* Start Text section *

Letting go of the need to move forward feels healthy to me. Closing myself off to the possibility of moving forward does not. Its such a fine, practically invisible line, but once I cross it I know it. It is the the border between peace and despair.

My friend Jenni, she knows about this line too and together we talked about the challenge of staying grounded in reality while still staying open the possibility that reality is going to shift and change. Indeed, it always does. When reality is not so rosy, it is easy to only consider the negative possibilities. We whisper to ourselves instructions to come to terms with the possibility that we might not get well, might not accomplish our goal, might not have a fairy tale ending, might not reach the finish line.  But we feel so committed to helping our brains consider the negative that we refuse to give equal due to the other possibilities–we might get healthy, we might accomplish it and more, we might have the ending we hoped for or something better, we might reach the finish line and keep on moving.

I asked Jenni why we do this to ourselves?  Why do we only consider the negative?  Is it that we don’t want to be disappointed when the negative possibility comes true?  But really will we be any less disappointed when the time comes?  And by only considering that negative possibility have we actually taken a step to make sure that it is the only one that will come true?  In an effort to prepare our hearts for the worst, do we actually start to ensure that the worst is what we will face?

Somehow keeping open to all possibilities seems to be the lesson of my week.  To recognize that every moment, in fact every breath provides an opportunity for a new possibility to unfold. To learn to stay in whatever this moment brings knowing that the next brings a brand new world.

My friend Maya needs our help. The other day when wandering through the office she told me a story that made me weep. I need to tell it here and ask you all to help us.

Last Wednesday, two of her family’s oldest and dearest friends, Waheed and Nusrat Hashmi, an elderly Pakistani couple, were ripped from their homeby Immigration and Customs Enforcement. The Hashmis were placed in detention near Cleveland, where they remain, clothed in orange jumpsuits, unable to see each other. They are likely to be deported this week.

* End Text section *
* Start Data supplied *

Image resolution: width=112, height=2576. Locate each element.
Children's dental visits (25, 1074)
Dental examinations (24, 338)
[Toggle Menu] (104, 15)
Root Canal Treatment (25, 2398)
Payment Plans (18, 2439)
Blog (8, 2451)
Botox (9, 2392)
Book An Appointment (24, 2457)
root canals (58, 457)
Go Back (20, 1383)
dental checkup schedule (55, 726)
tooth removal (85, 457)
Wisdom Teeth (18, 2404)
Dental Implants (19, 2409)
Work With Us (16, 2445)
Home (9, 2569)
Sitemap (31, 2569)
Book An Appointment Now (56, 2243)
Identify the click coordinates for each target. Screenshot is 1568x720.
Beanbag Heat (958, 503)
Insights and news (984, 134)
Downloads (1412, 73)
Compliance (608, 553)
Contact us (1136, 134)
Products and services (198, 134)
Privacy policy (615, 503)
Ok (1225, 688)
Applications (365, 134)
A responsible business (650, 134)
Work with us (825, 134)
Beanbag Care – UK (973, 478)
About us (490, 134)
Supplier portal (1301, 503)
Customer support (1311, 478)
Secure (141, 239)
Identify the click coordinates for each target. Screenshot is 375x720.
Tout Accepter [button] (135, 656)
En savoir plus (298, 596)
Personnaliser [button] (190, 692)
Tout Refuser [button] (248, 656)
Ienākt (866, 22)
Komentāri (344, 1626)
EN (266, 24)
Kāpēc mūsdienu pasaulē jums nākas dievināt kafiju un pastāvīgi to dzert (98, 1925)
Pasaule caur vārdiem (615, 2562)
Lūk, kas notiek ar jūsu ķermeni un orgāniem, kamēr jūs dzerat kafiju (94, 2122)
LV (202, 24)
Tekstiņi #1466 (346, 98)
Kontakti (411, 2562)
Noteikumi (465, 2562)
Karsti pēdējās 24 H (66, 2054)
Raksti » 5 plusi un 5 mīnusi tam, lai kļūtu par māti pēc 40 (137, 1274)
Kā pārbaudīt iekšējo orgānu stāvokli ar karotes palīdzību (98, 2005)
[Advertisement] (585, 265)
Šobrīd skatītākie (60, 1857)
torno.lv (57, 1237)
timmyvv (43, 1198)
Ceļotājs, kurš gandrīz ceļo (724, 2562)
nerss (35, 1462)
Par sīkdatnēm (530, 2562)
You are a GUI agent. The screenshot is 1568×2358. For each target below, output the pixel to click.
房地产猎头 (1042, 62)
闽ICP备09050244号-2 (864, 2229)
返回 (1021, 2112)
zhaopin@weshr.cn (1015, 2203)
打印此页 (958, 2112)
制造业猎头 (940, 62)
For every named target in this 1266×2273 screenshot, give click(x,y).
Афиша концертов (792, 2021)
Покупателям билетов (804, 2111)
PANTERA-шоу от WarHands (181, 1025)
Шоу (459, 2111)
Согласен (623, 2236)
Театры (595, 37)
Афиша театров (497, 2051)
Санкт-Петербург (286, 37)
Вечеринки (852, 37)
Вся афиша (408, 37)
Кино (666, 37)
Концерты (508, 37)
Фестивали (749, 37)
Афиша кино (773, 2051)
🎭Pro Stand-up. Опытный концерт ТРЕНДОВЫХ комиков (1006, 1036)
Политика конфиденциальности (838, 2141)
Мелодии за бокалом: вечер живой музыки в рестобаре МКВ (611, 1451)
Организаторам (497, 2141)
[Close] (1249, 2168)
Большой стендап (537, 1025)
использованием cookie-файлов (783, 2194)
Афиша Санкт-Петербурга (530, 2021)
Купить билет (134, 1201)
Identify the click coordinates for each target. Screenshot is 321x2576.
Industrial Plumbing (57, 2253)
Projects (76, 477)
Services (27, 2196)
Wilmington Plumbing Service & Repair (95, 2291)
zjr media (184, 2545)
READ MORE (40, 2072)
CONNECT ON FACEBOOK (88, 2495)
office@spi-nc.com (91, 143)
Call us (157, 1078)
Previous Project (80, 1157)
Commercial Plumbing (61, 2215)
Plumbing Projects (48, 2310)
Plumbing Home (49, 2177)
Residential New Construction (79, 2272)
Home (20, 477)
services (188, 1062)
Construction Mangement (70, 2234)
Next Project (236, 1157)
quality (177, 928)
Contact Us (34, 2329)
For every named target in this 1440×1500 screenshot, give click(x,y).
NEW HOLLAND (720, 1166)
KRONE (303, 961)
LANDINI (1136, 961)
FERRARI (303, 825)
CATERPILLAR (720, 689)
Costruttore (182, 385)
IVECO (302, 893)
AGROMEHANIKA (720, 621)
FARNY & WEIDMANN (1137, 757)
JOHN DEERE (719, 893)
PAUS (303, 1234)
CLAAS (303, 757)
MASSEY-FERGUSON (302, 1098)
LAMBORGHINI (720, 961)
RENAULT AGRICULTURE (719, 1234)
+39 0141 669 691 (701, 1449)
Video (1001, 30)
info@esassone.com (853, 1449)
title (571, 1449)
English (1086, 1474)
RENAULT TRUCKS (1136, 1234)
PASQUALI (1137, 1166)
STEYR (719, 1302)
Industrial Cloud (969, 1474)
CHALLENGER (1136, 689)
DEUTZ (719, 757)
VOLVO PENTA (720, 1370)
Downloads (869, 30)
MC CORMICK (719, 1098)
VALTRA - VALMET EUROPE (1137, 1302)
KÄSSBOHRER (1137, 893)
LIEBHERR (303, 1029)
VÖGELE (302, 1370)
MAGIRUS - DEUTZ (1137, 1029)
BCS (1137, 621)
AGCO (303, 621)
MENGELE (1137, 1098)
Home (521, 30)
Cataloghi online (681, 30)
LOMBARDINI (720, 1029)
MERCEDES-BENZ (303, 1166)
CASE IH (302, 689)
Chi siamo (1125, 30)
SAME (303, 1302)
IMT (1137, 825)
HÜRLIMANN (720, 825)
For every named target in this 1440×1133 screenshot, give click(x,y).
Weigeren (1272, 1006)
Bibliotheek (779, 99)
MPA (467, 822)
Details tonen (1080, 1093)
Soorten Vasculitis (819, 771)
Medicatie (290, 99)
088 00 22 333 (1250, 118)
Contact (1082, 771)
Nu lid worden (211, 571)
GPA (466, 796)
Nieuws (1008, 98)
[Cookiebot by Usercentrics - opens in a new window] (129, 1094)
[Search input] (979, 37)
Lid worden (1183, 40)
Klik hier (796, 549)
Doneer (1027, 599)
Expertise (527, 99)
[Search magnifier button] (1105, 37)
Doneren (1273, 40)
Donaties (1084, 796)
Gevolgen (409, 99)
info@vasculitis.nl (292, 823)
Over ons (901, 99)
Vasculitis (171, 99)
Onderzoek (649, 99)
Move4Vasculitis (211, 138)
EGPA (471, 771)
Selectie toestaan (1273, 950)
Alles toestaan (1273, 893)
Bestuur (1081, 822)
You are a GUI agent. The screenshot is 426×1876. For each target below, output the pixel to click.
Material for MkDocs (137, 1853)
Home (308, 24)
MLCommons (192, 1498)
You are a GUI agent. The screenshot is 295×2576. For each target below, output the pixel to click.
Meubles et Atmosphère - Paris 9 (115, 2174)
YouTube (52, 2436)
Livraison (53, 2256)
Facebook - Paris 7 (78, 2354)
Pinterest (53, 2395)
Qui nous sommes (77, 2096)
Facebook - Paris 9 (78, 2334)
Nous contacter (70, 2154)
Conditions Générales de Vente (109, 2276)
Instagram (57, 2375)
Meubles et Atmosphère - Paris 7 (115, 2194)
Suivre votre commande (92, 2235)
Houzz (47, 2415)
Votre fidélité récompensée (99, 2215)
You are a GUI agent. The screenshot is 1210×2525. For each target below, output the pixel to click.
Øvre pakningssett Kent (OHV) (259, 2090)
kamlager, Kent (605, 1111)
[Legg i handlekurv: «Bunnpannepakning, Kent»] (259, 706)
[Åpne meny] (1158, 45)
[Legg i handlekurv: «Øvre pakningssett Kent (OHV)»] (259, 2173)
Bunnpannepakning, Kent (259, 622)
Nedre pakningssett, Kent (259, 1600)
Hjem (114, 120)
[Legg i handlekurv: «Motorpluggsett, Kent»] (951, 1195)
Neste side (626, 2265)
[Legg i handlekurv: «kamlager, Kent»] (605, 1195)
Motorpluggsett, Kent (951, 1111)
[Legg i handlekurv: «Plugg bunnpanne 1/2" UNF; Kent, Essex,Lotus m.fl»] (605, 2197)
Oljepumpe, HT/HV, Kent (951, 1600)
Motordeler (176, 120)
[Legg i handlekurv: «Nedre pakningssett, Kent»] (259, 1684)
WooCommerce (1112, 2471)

* End Data supplied *

> [To be done]:
a – Decide whether each statement agrees with the blog post. Answer yes or no for each and quote the words that settle it.
(i) The writer and Jenni talked about staying grounded in reality while remaining open to change.
(ii) In detention, the Hashmis are able to see each other.
(iii) The Hashmis were placed in detention near Columbus.
b – According to the blog post, the fine line the writer describes is the border between which two things?
c – Please rewrite the paragraph of the blog post that begins "I asked Jenni why we do this" as a short list, keeping its main points.
The listing is separate material and has no connection to the blog post.

> [Results for the exercise]:
a –
(i) Yes: "staying grounded in reality while still staying open the possibility that reality is going to shift and change"
(ii) No: "unable to see each other"
(iii) No: "placed in detention near Cleveland"

b – Peace and despair.

c –
The writer asked Jenni:
- Why do we consider only the negative?
- Is it to avoid disappointment if the negative possibility comes true?
- Will we really be any less disappointed when that time comes?
- By considering only the negative, do we help make it the only outcome?
- In preparing our hearts for the worst, do we start to ensure we will face it?